1790, May 21. Died, THOMAS WARTON, author of the History of English Poetry, three volumes 4to. and Camden professor of modern history, in the university of Oxford; he was born in 1728, and was the younger brother of the celebrated Joseph Warton, author of an ingenious Essay on the Genius and Writings of Pope. In 1785, on the death of Whitehead, Thomas Warton was appointed laureate. His odes, however, were found in no respect superior to those of at least his immediate predecessor, and an attempt seems to have been made in his reign to remit a portion of the duty. In a volume of the history of the Decline and Fall of the Roman Empire, published about this period, Gibbon made the remark that "from Augustus to Louis the muse has been too often venal; yet I doubt much whether any age or court can produce a similar establishment of a stipendiary poet, who, in every reign and at all events, is bound to furnish, twice a-year, a measure of praise and verse, such as may be sung in the chapel, and, I believe, in the presence of the sovereign. I speak the more freely," added the historian, "as the best time for abolishing this ridiculous custom is while the prince is a man of virtue, and the poet a man of genius." Apparently in consequence of these observations, the New Year's Ode was discontinued in 1790. The non-performance of the accustomed folly occasioned much talk, and was adverted to by Peter Pindar in what he called an Ode on no Ode:—
What! not a sprig of annual metre,
Neither from Thomas nor from Peter!
Who has shut up the laureat's shop?
Alas, poor Tom's a-cold, I fear;
For sack poor Tom must drink small beer,
And, lo! of that a scanty drop!
Loud roar of Helicon the floods,
Parnassus shakes through all his woods,
To think immortal verse should thus be slighted.
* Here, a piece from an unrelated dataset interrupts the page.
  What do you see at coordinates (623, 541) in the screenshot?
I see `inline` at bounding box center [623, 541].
Drop suddenly his jaw and lyre—
I hear, I hear the muses scream affrighted.
Perchance (his powers for future actions hoarding)
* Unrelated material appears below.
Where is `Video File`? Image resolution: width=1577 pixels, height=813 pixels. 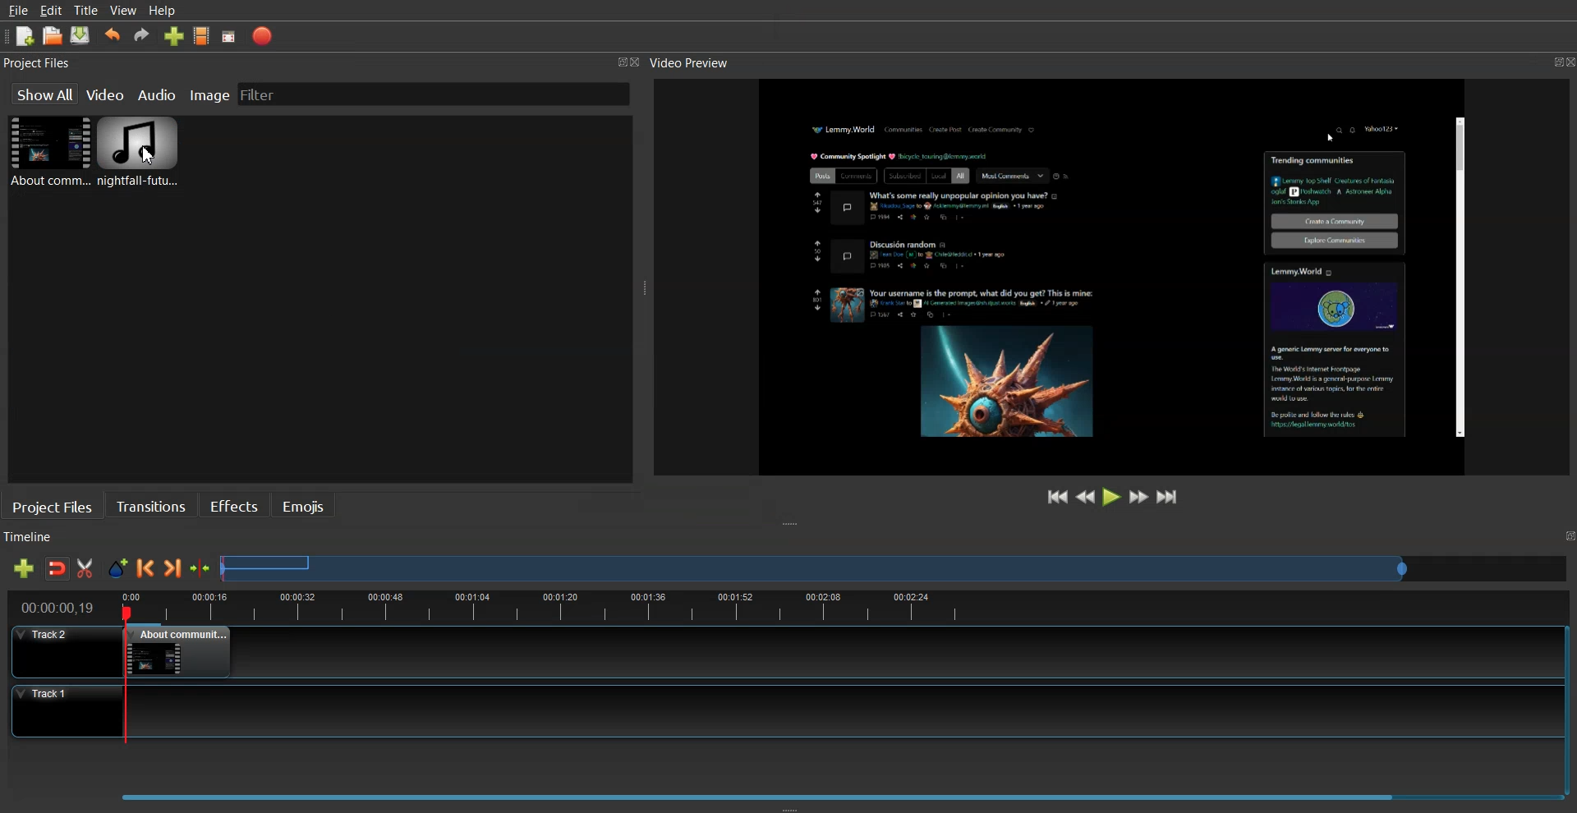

George thinks the year boasts nothing worth recording.
Yet what of that! Though nought has been effected,
Tom might have told us what might be expected;
Have said that civil list should sigh no more,
And Charlotte give — a sixpence to the poor!
Warton was succeeded (Cowper being alive) by James Henry Pye, who, as the jest books have it, was much "cut up" for his presumption in aspiring to such an honour, and of whom the least that can be said is, that he has no place in English literature.